▸ **Complete the following**
• A. For the lawn forum thread, decide whether each statement agrees with it: (i) austin33 usually mows at about 3 inches; (ii) LIgrass says the cut down to 2 inches is surely the cause; (iii) LIgrass asks for a before picture. Answer yes or no for each, quoting the deciding words of the thread.
• B. Please rewrite the lawn forum thread from "I'm really annoyed" to "(May 26, 2017)", swapping "top soil" for "compost".

— Start of Extract provided —

# Why is my KBC shades of dark green and light green with random dead spots?



## austin33 (Jun 5, 2018)

I'm really annoyed that my grass is different shades of green with random deadspots. My regimen has been the following; aerate, add top soil, IFA step 1, humate, another application of step 1, step 2 (memorial day). I typically mow around 3 inches. I took it to 2 inches a few weeks back and I'm wondering if that had something to do with it.


----------



## LIgrass (May 26, 2017)

Idk but that woman (wife?) looks pissed about it. I'm kidding, but to help answer this as long as you didn't take off too much (like 5" to 2") on the last cut that shouldn't be the cause. To me it looks like it could be grassy weeds, poa annua and poa Trivialis starting to die out in the heat. A before pic would help, do you have one? Were there lime green patches, maybe some with lots of seed heads in the spring?

— End of Extract provided —
— Start of Dataset section —

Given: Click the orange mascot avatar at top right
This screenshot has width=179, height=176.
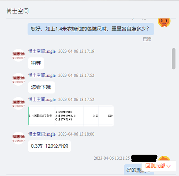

— End of Dataset section —

▸ **Results of the exercise**
• A.
(i) Yes: "I typically mow around 3 inches."
(ii) No: "as long as you didn't take off too much (like 5" to 2") on the last cut that shouldn't be the cause."
(iii) Yes: "A before pic would help, do you have one?"

• B.
I'm really annoyed that my grass is different shades of green with random deadspots. My regimen has been the following; aerate, add compost, IFA step 1, humate, another application of step 1, step 2 (memorial day). I typically mow around 3 inches. I took it to 2 inches a few weeks back and I'm wondering if that had something to do with it.


----------



## LIgrass (May 26, 2017)